You see, I had actually failed in Subject 5 above, but, our university had a provision of grace marks. However, the rules were very specific and I had never received grace marks ever, before this. Some rules

  • You would get up to a total of 10 grace marks per semester only.
  • You would only get grace marks if it enables you to pass in all subjects in that semester
  • You would get grace marks only in certain specific denominations
    • Exactly 10 marks in one subject (I would get grace marks only if I score exactly 30 in that subject. 31 would also not do)
    • Exactly 5 marks each in 2 subjects (Need to score exactly 35 in 2 subjects)
    • Exactly 2 marks in 1 subject (which is what I got)

Even though I failed in Subject 5, I was awarded 2 grace marks and I passed that subject and graduated. If I had 1 mark more or less in that subject, I wouldn’t have graduated when I did. Maybe the fact that I graduated because of such a fluke is what triggers these nightmares. Strangely, when I wake up and realise it was all a nightmare, it still doesn’t make me feel better. What a nightmare!

The kicker? The subject that I couldn’t even get passing marks in was related to Computer Networking and I am now a network engineer.

Weirdest Birthday Ever

This year, I had the weirdest birthday ever. Normally, my birthday is spent with a close family lunch and a wider family dinner. This year, however, I had to travel to Bangkok for work & since this was my last week in this particular company, I didn’t say no.

I went on the company trip and planned my family to visit me on the weekend before my birthday and stay till the day after my birthday, but because of the Covid-19 situation, their trip had to be cancelled. On top of that, my birthday was a Thai holiday, so I was staring at spending my birthday alone.

I started the day waking up late and having a leisurely breakfast at the hotel.

I saw a couple of movies, and then was surprised by the Hotel staff with a birthday cake. The cake was delicious and heavy, so I skipped lunch.

Weirdest Birthday
Cake!

In the evening, I took a long walk to Benjakiti Park, took the Skytrain From Asok to Phrom Phong station and spent some time at the Emquartier mall. After roaming round the Glass Quartier, the Waterfall Quartier, I headed for dinner at the Helix Quartier.
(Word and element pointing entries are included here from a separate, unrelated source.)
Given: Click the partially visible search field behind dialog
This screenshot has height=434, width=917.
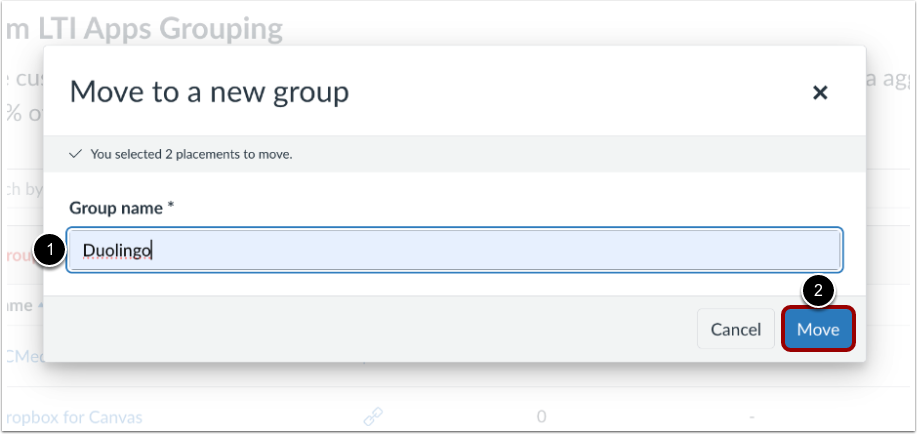Looking at the screenshot, I should coord(22,186).
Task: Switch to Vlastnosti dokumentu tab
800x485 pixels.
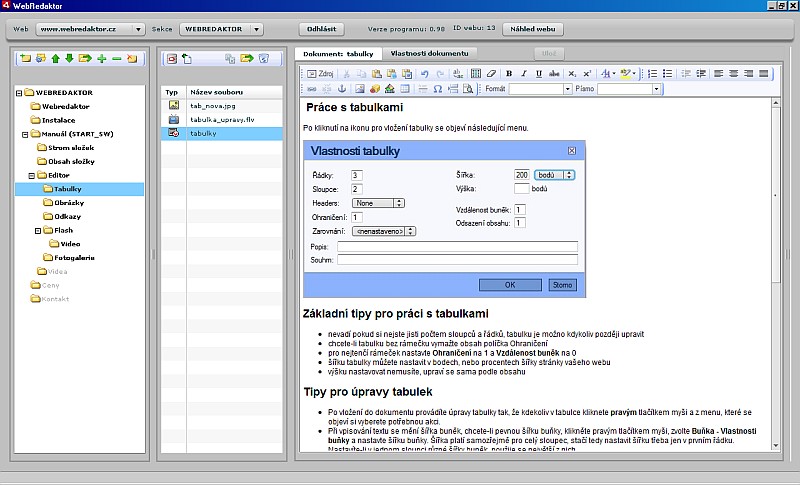Action: tap(430, 52)
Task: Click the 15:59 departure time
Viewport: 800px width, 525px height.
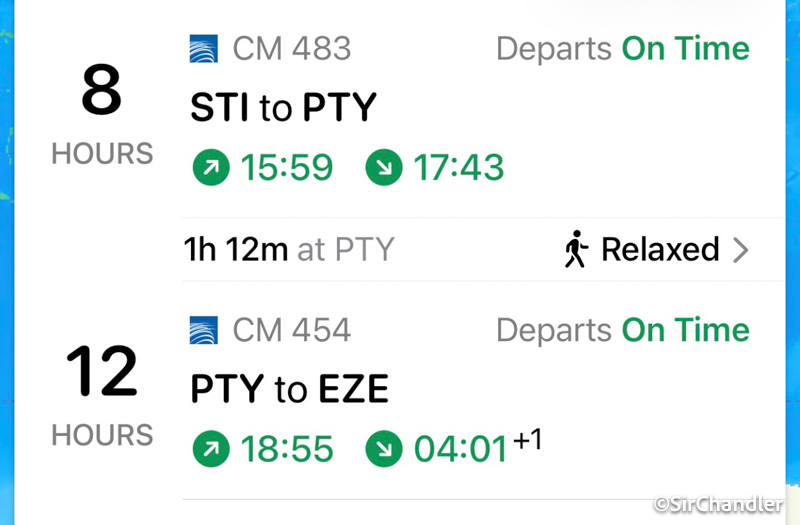Action: pos(286,168)
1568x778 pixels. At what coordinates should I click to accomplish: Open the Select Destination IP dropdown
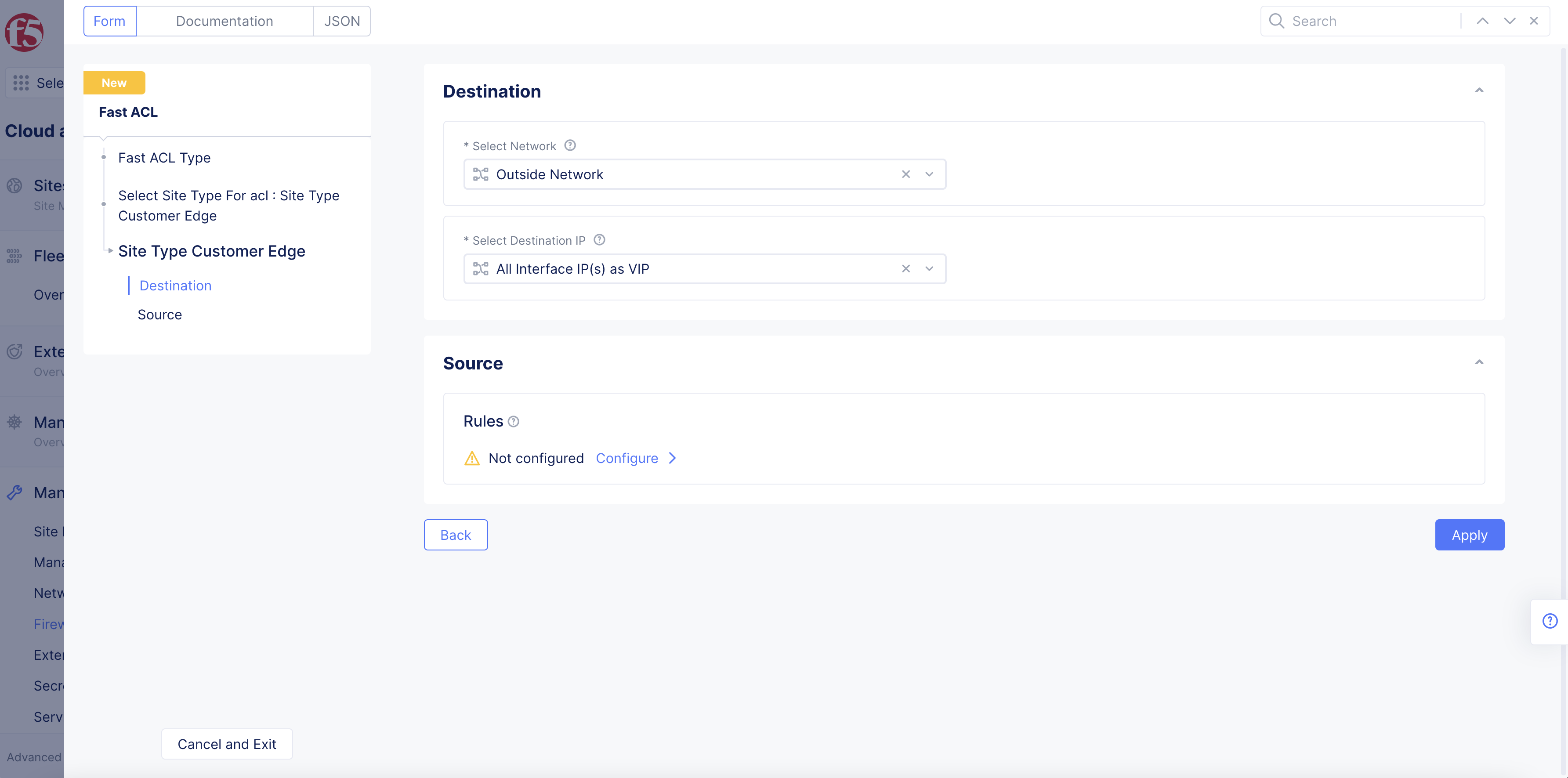pyautogui.click(x=930, y=268)
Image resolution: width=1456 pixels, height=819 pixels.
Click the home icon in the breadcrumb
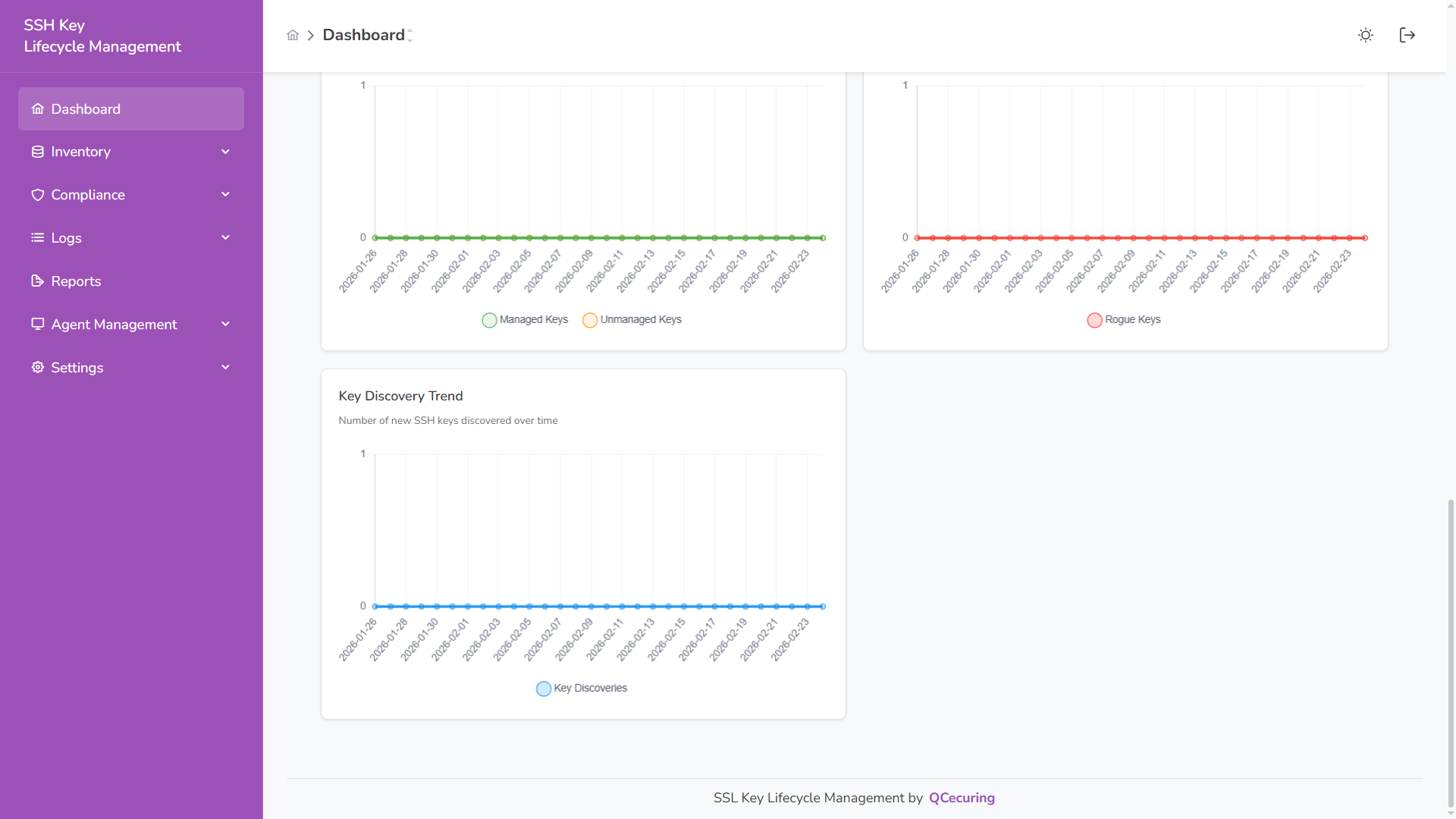pos(293,35)
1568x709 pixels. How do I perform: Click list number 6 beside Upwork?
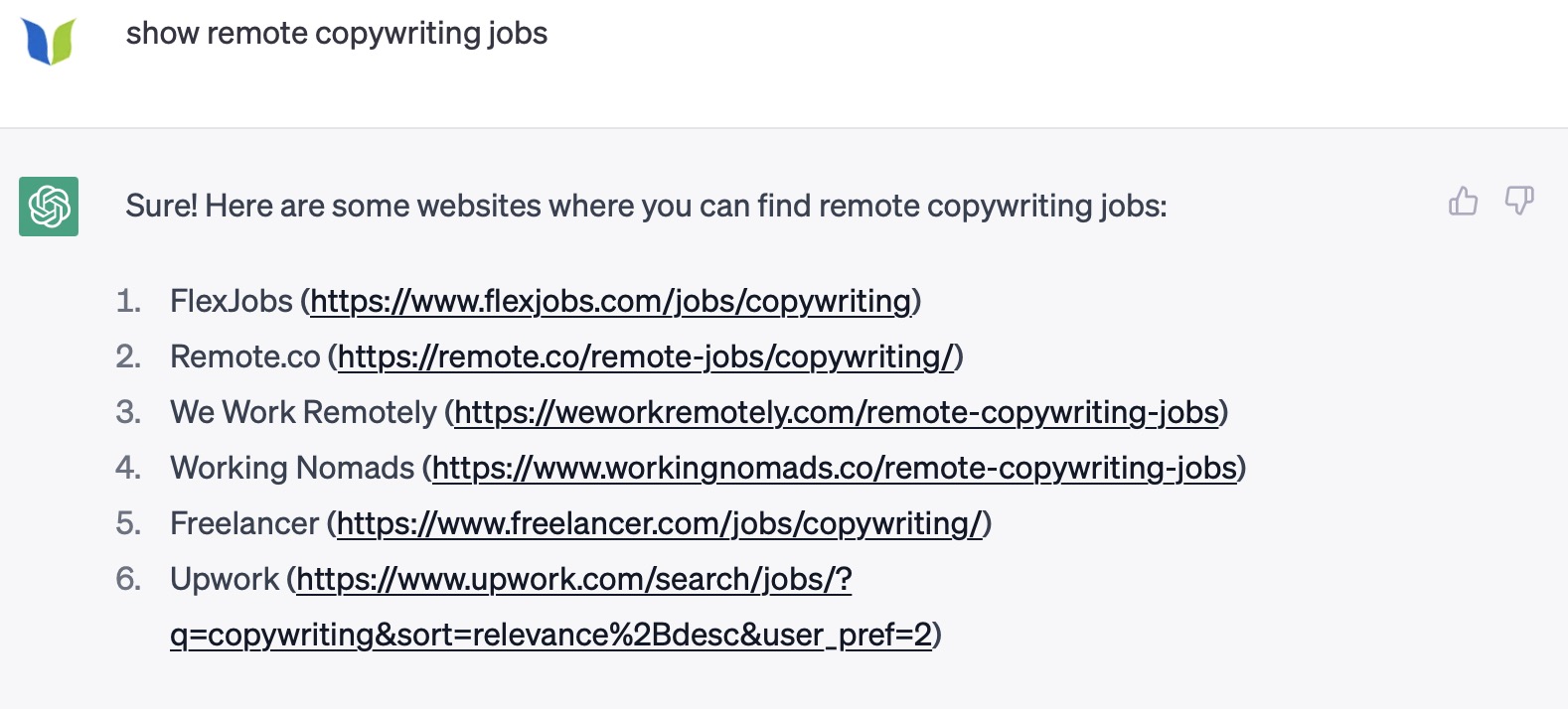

The Helix Quartier is a beautifully designed section of the mall. As the name says, it has a gently sloping walkway in the shape of a Helix without a clear distinction between different floors, with restaurants lining both sides of the walkway. I found a nice Korean Organic Chicken and Rice place and had a hearty meal.

Organic Korean Chicken and Rice

After dinner, I went back to the hotel, alone, watched some TV and fell asleep, thus bringing to end, the weirdest birthday ever.